The defendants moved, inter alia, for summary judgment dismissing the complaint and to dismiss the complaint pursuant to CPLR 3211 (a) (1). The Supreme Court denied the motion and searched the record and awarded summary judgment to the plaintiff dismissing their second affirmative defense and dismissing, in part, their third affirmative defense.

A party moving for summary judgment must make a prima facie showing of entitlement to judgment as a matter of law, offering sufficient evidence to demonstrate the absence of any triable issue of fact (see Alvarez v Prospect Hosp., 68 NY2d 320 [1986]; Zuckerman v City of New York, 49 NY2d 557 [1980]). Contrary to the defendants’ contention, the Supreme Court properly denied that branch of their motion which was for summary judgment dismissing the complaint since they failed to establish their prima facie entitlement to such relief.
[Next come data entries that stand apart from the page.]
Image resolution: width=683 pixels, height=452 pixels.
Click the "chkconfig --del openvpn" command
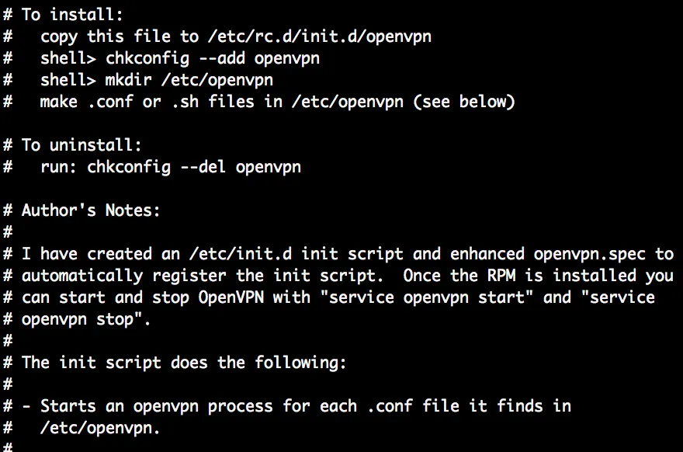pyautogui.click(x=194, y=167)
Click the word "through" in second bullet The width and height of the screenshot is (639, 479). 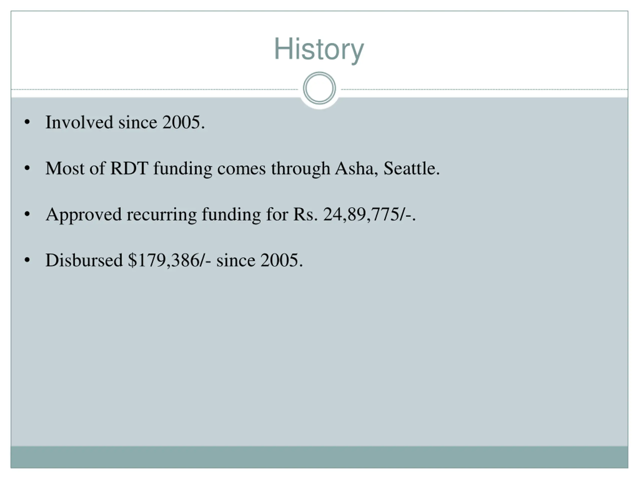click(x=300, y=169)
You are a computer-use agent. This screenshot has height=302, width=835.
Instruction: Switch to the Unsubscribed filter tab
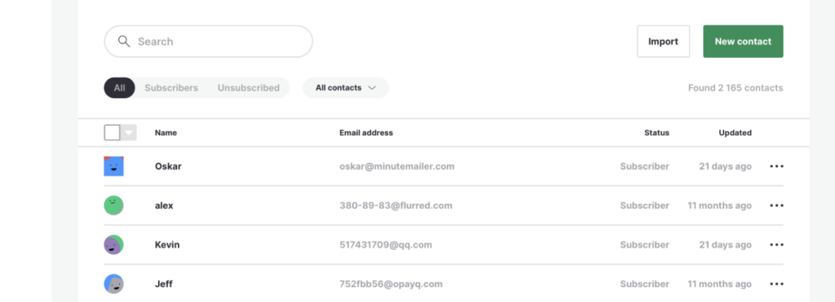(248, 88)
In addition, the Supreme Court properly denied that branch of the defendants’ motion which was to dismiss the complaint pursuant to CPLR 3211 (a) (1) and searched the record and awarded the plaintiff summary judgment dismissing the defendants’ second affirmative defense and dismissing, in part, their third affirmative defense, since the documentary evidence clearly refuted those affirmative defenses (see generally CPLR 3212 [b]; Dunham v Hilco Constr. Co., 89 NY2d 425, 429 [1996]). Cozier, J.P., Krausman, Mastro and Fisher, JJ., concur.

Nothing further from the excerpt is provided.